Formation of Laminate and Evaluation of Shape of Etching Pattern

[0095] Thermoplastic polyimide precursor resin solution B prepared in Synthesis Example 2 was coated onto a stainless steel foil SUS 304 manufactured by Nippon Steel Corp. by means of an applicator so that the thickness of the coating after curing was 1 μm. The coating was dried at 110° C. for 5 min. Low-thermal expansion polyimide precursor resin solution A prepared in Synthesis Example 1 was then coated onto the dried coating so that the thickness of the coating after curing was 14 μm. The coating was dried at 110° C. for 5 min to prepare a film formed material. The above procedure was repeated to prepare another film formed material. Thus, two film formed materials were provided. Thermoplastic polyimide precursor resin solution C prepared in Synthesis Example 3 was coated to a thickness of 1.5 μm onto one of the film formed materials and to a thickness of 3 μm onto the other film formed material. These materials were then dried at 110° C. for 5 min. Thereafter, the materials were heat treated stepwise, i.e., at 130° C. for 3 min, at 160° C. for 3 min, at 200° C. for 3 min, at 250° C. for 3 min, at 300° C. for 3 min, and then at 360° C. for 3 min. Thus, two materials were prepared in which a polyimide having a three-layer structure of thermoplastic polyimide layer B, low-expansion polyimide layer A, and nonthermoplastic polyimide layer C were formed on the stainless steel foil. The two materials were different from each other in the thickness of the nonthermoplastic polyimide layer C. A copper alloy (C 7025 copper alloy, manufactured by Olin Corp.), which had a roughened surface having a mean roughness Rz of 1.6 μm, was provided and was put on top of the materials so that the rough surface was brought into contact with the thermoplastic polyimide layer C on the stainless steel foil. Contact bonding was then carried out by means of a vacuum press at 330° C. for 60 min. Thus, two laminates were prepared. These laminates had the same layer construction, i.e., a layer construction of stainless steel foil/thermoplastic polyimide layer B/nonthermoplastic polyimide layer A/thermoplastic polyimide layer C/copper alloy foil and were different from each other in thickness of the thermoplastic polyimide layer C (1.5 μm for one of the laminates and 3 μm for the other laminate).

[0096] A mask was provided on the SUS side of the laminate, and the masked laminate was immersed in a ferric chloride solution to etch the copper foil. A 50 μm-thick alkali development-type dry film resist was laminated by a hot laminator onto the exposed surface of the thermoplastic polyimide layer C at a speed of 6.5 m/min under conditions of roll surface temperature 150° C. and line pressure 2 to 4 kg/cm, and the laminate was then allowed to stand at room temperature for 15 min. Thereafter, exposure was carried out using a predetermined mask by means of an intimate contact exposure system at 100 mJ/cm2. After standing at room temperature for 15 min, the dry film resist was developed with a 1 wt % aqueous Na2CO3 solution under conditions of temperature 30° C., spray pressure 2 kg, and development time 40 sec. Thereafter, the laminate was dried and was then immersed in an etching liquid TPE-3000 (tradename, manufactured by Toray Engineering Co., Ltd.) which had been stirred at 70° C. with a magnetic stirrer to such an extent that a whirlpool had been formed. At the time when the polyimide film had been fully removed in the form of the mask, the laminate was taken out of the etching liquid, and the dry film resist was separated with a 3 wt % aqueous NaOH solution at 50° C. at a spray pressure of 1 kg.
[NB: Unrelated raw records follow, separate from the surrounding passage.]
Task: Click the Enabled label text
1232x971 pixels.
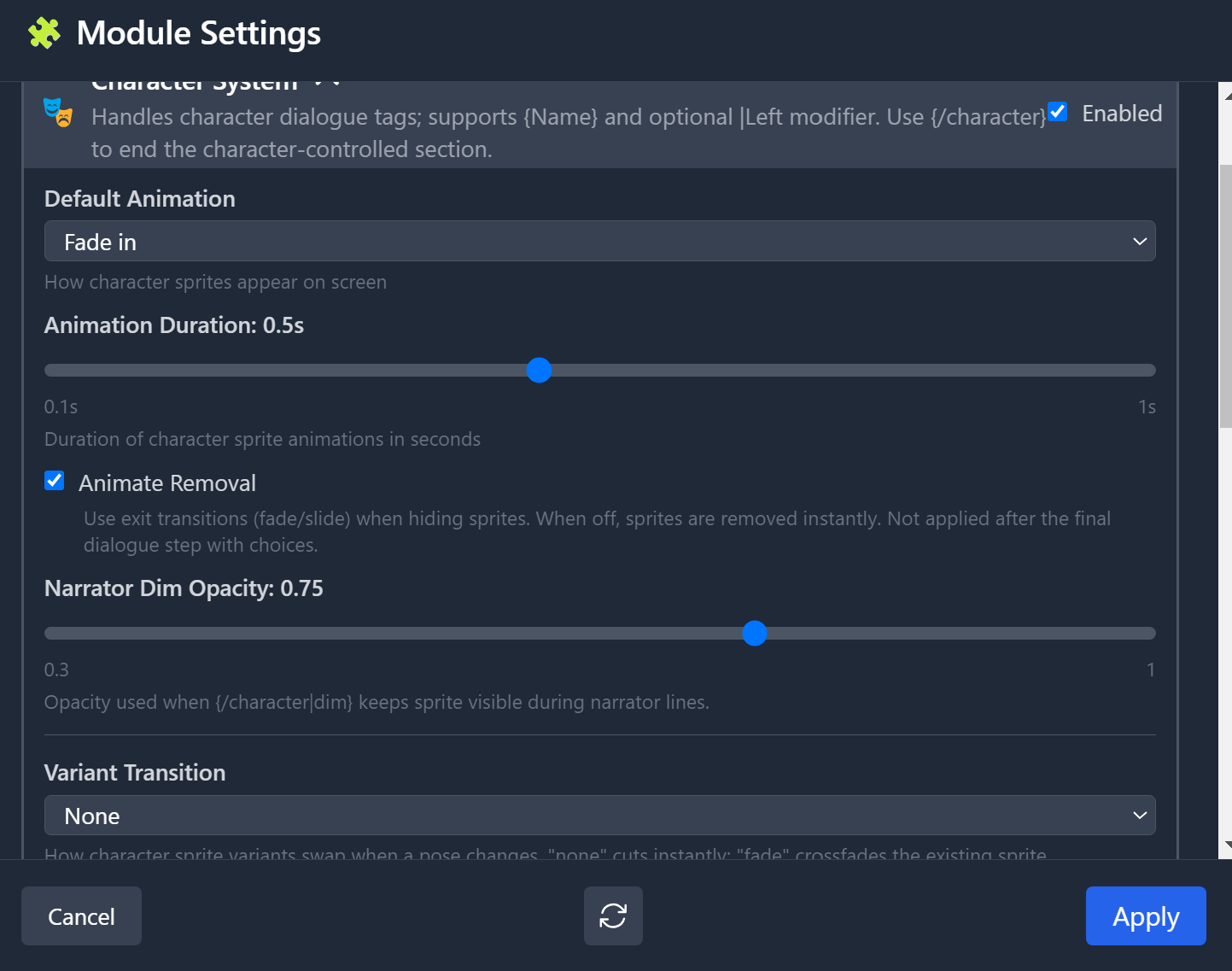Action: [x=1122, y=114]
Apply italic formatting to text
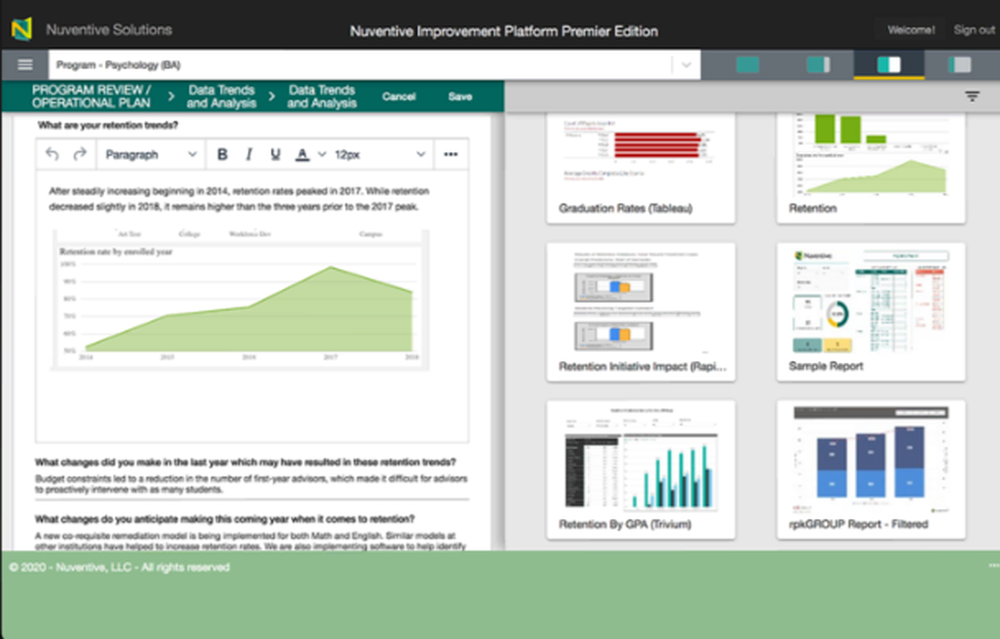1000x639 pixels. click(248, 154)
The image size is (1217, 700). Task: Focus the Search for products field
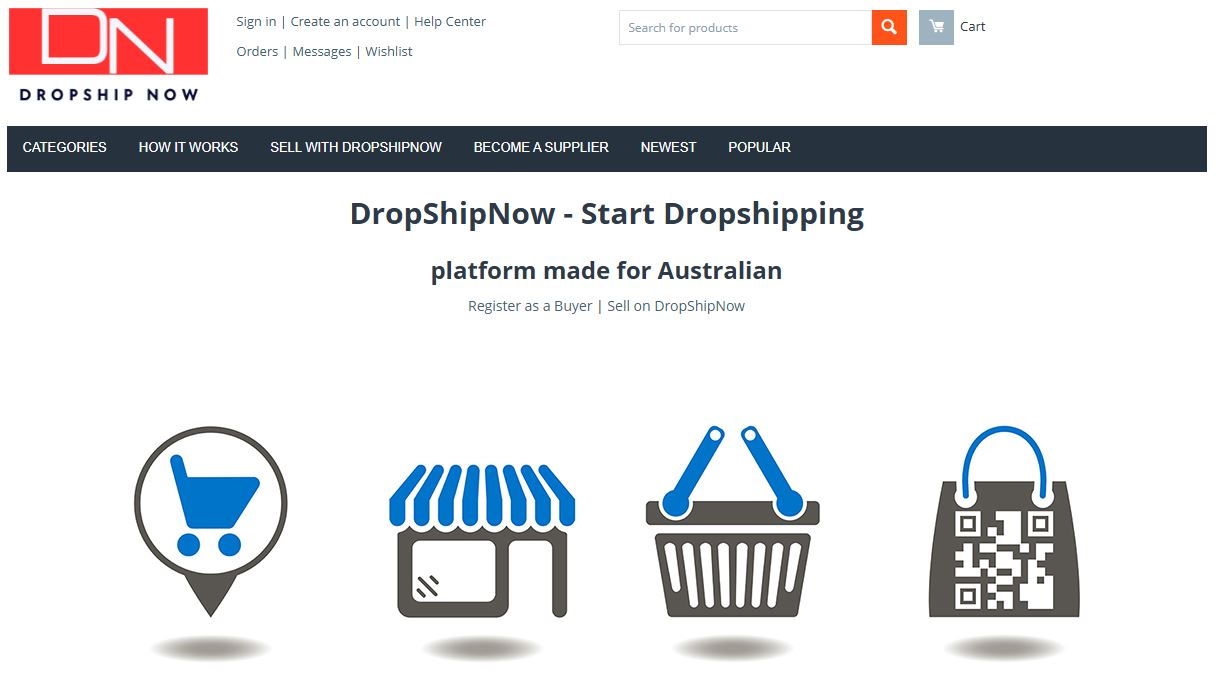pyautogui.click(x=745, y=27)
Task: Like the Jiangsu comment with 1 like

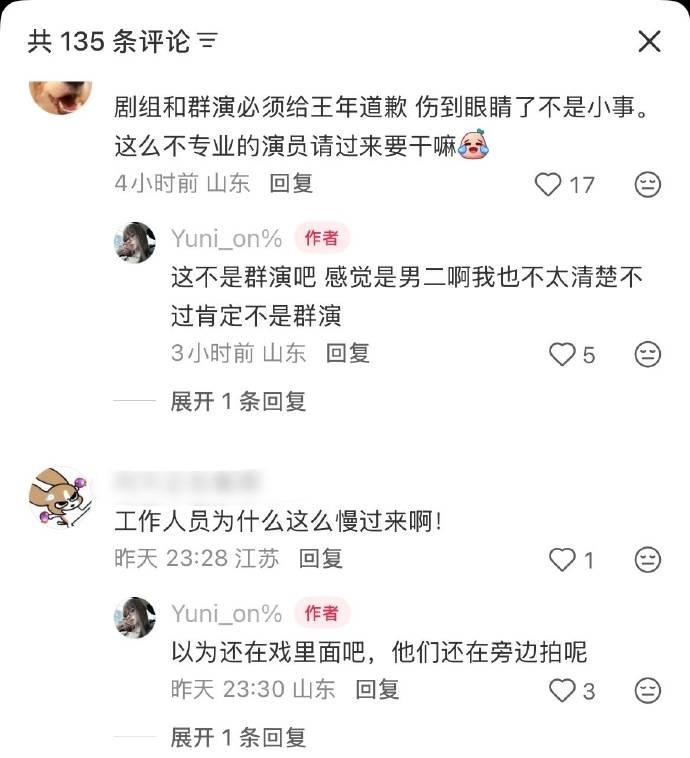Action: click(x=562, y=559)
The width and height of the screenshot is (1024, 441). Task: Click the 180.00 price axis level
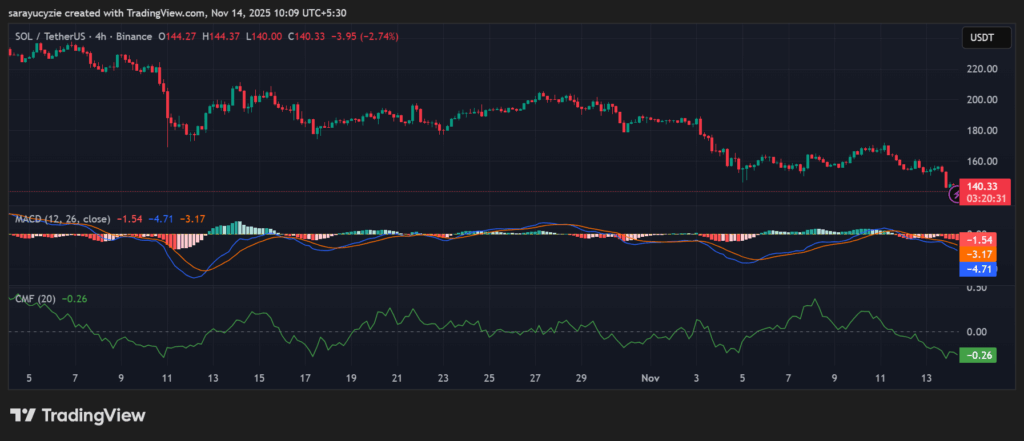click(x=980, y=130)
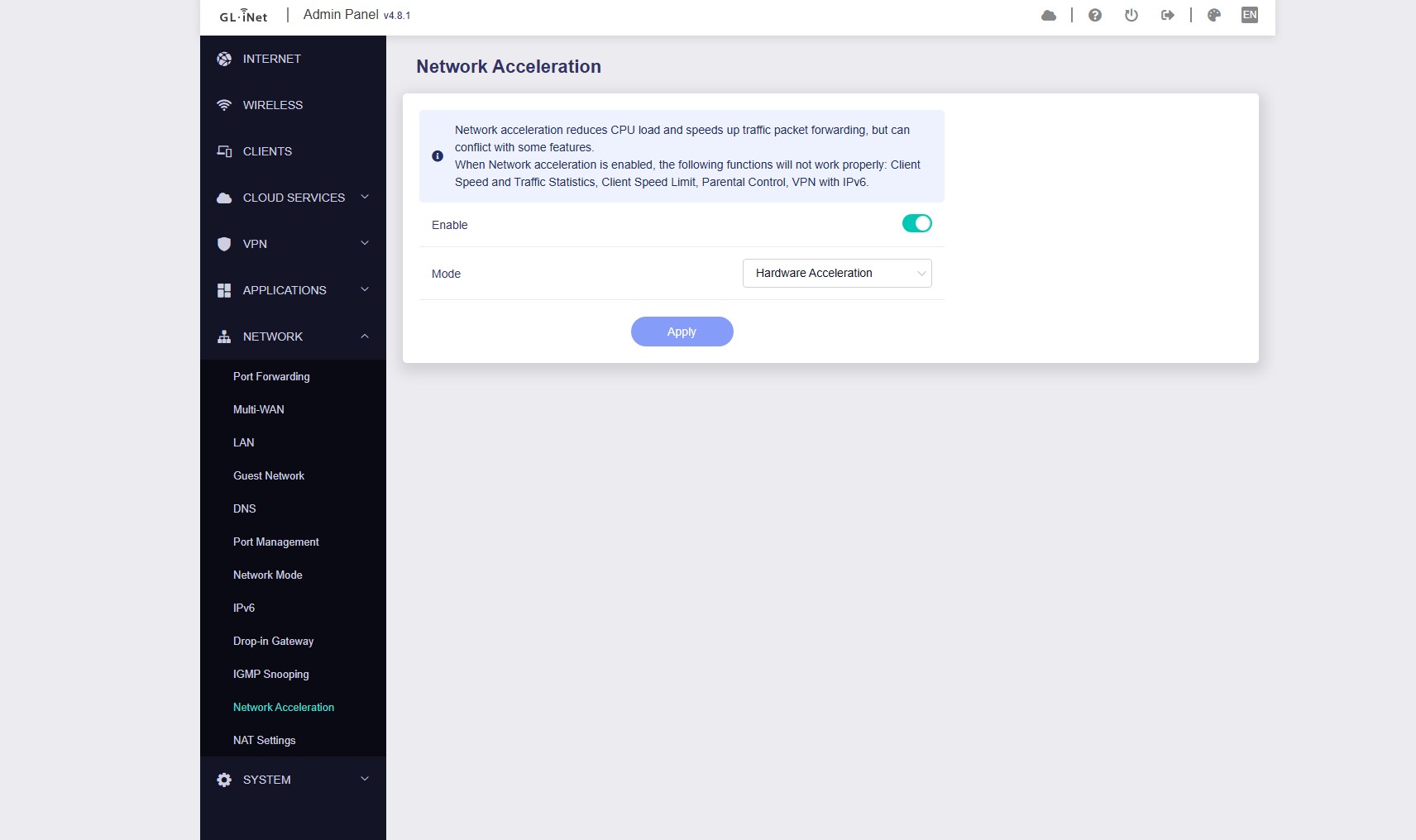Select IGMP Snooping in the sidebar

point(271,674)
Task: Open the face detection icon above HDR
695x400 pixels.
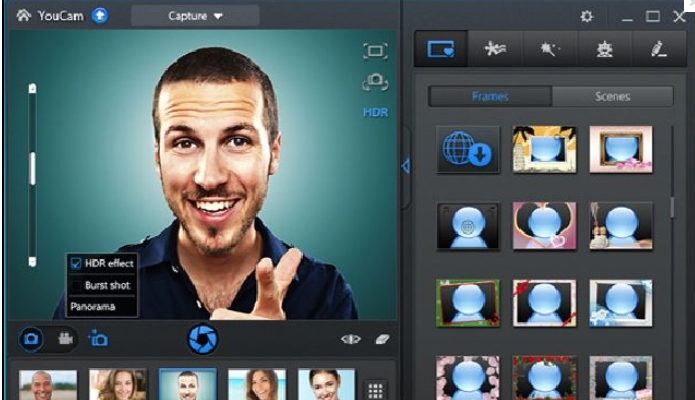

[0097] The insulating layer, which has been brought to a desired shape, was observed under SEM to inspect the etching shape. A scanning electron microphotograph of sample A at a magnification of 1,000 times is shown in FIG. 10. A scanning electron microphotograph of sample B at a magnification of 1,000 times is shown in FIG. 11.

[0098] As can be seen from the scanning electron microphotographs shown in FIGS. 10 and 11, although the scanning electron microphotographs are not somewhat clear, for sample A, sites, where the roughened surface of the copper foil had extended through the adhesive layer, were observed, and this caused the end face to be projected in a ridge form in places. Further, the end face of the upper part of the insulating layer was serrate and was partially lost. This is possibly causative of contamination of the surface of the disk. On the other hand, for sample B, the influence of the roughened surface of the copper foil was small, the level of projection in a ridge form was also small, and the shape of the end face of the upper part was also smooth.

[0099] The above results show that a very good etching shape can be realized by rendering the thickness of the adhesive insulating layer larger than the average height of irregularities, of the roughened surface of the inorganic material layer, which would be transferred onto the adhesive insulating layer.

Evaluation of Dusting

[0100] Previously filtered distilled water (hereinafter referred to as “blank”) , fully cleaned beakers, and tweezers were provided.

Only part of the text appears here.